**THE REQUEST**
Print everything from the line containing "The width and" down to the line containing "Task: Select 'Ian' name entry in the list", reproducing those records exactly and leaving the pictures out.

**EXTRACTED MATERIAL**
"""
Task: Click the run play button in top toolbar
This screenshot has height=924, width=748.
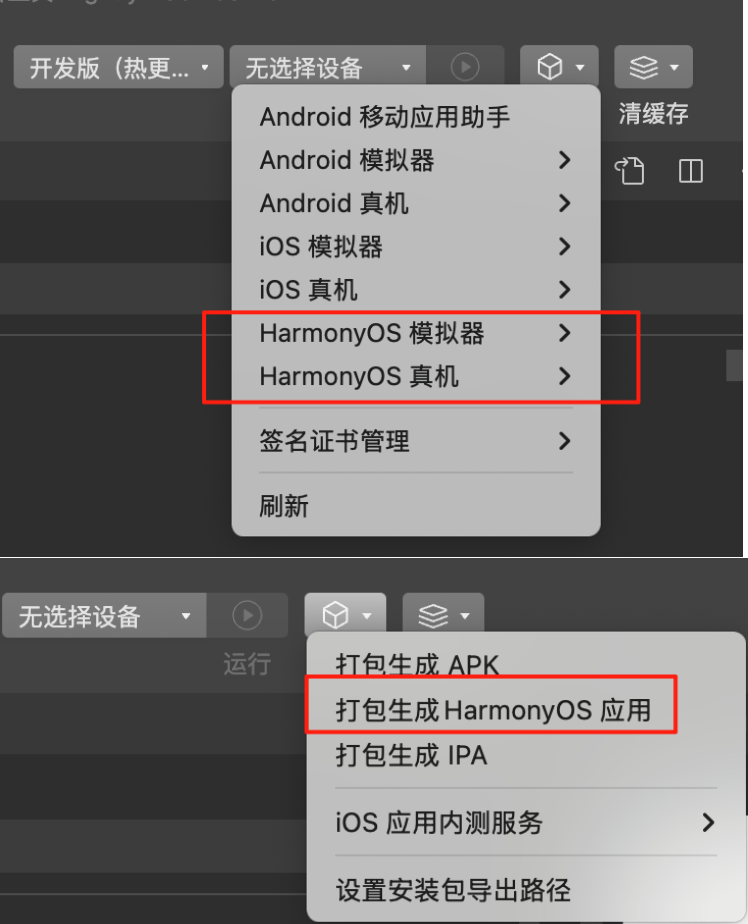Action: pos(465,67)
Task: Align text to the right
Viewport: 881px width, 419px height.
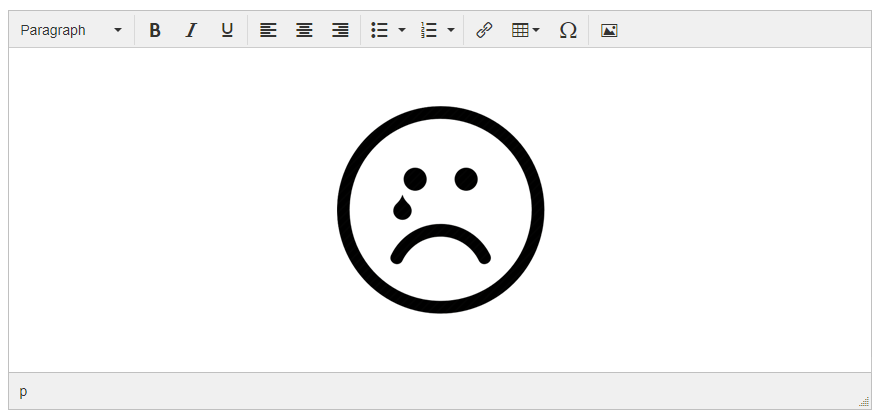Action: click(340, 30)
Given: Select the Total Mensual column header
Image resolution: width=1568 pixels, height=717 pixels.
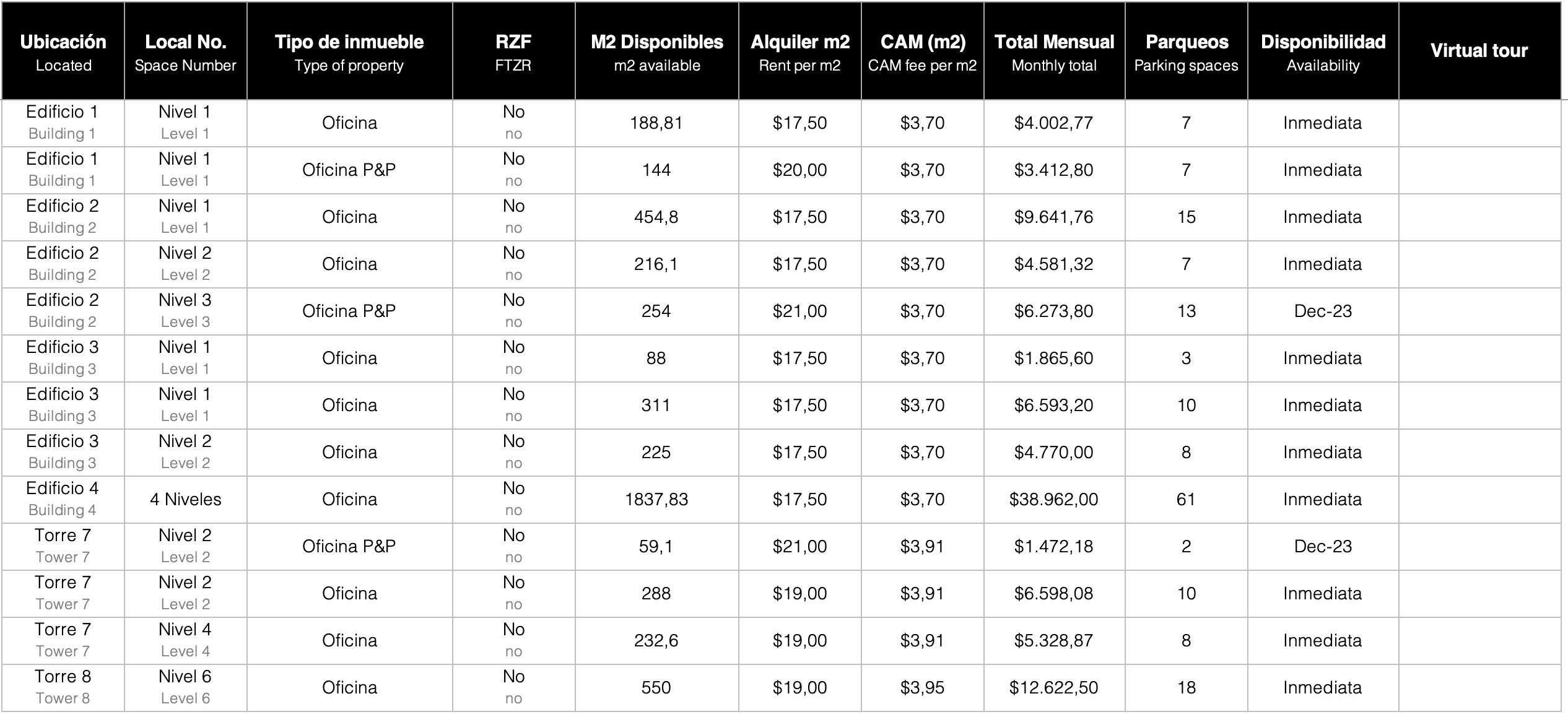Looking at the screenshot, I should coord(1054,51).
"""
"""
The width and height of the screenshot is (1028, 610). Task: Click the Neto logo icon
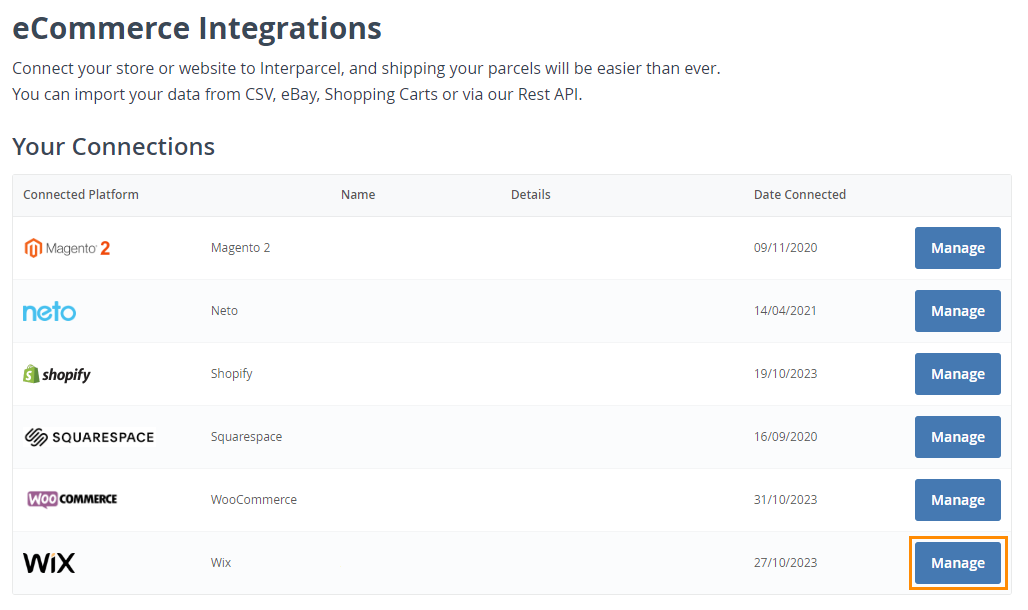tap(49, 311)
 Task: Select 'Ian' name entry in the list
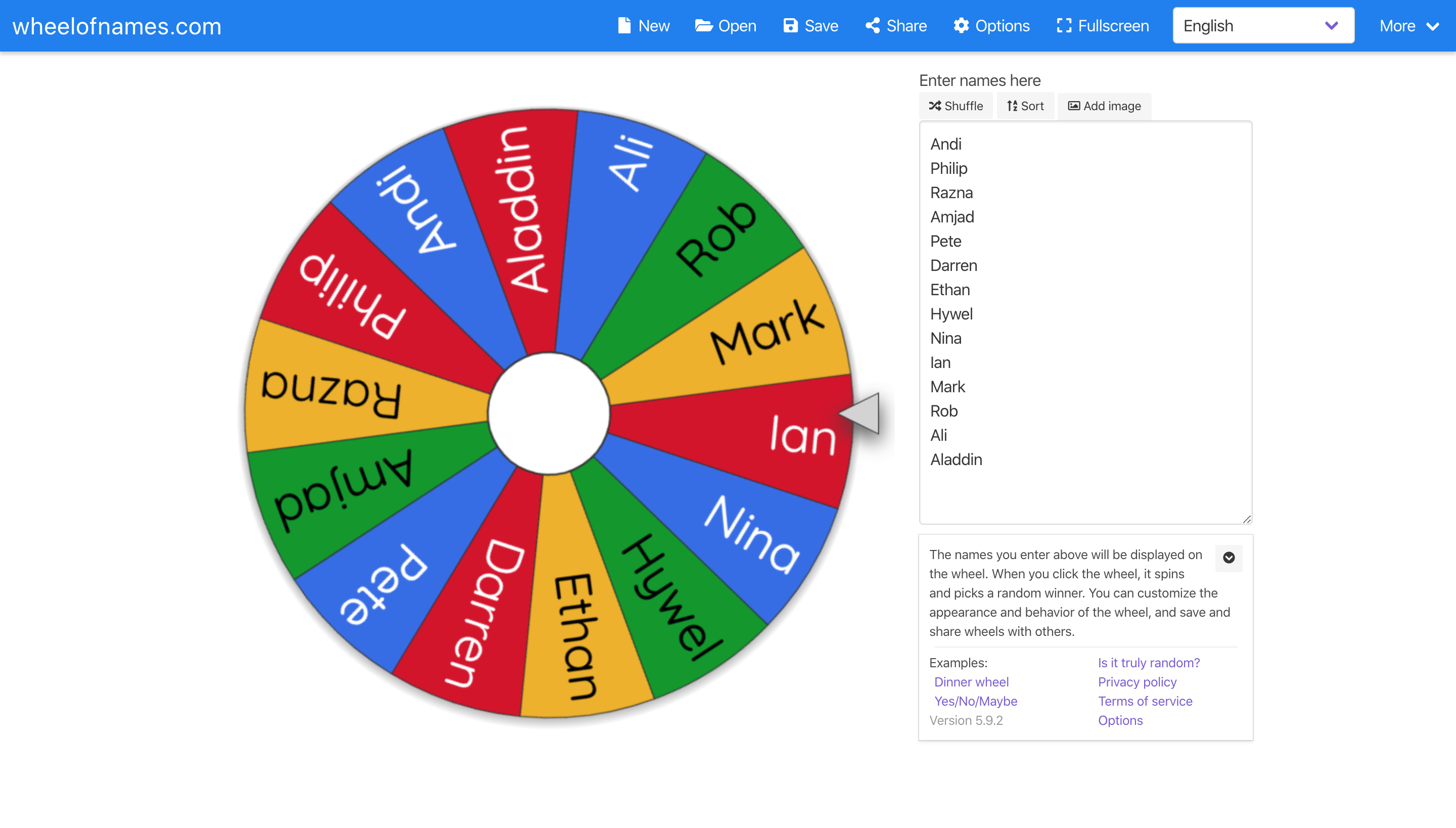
"""
**SOLUTION BELOW**
The width and height of the screenshot is (1028, 610). Task: Click the Neto logo icon
tap(49, 311)
 Task: Select 'Ian' name entry in the list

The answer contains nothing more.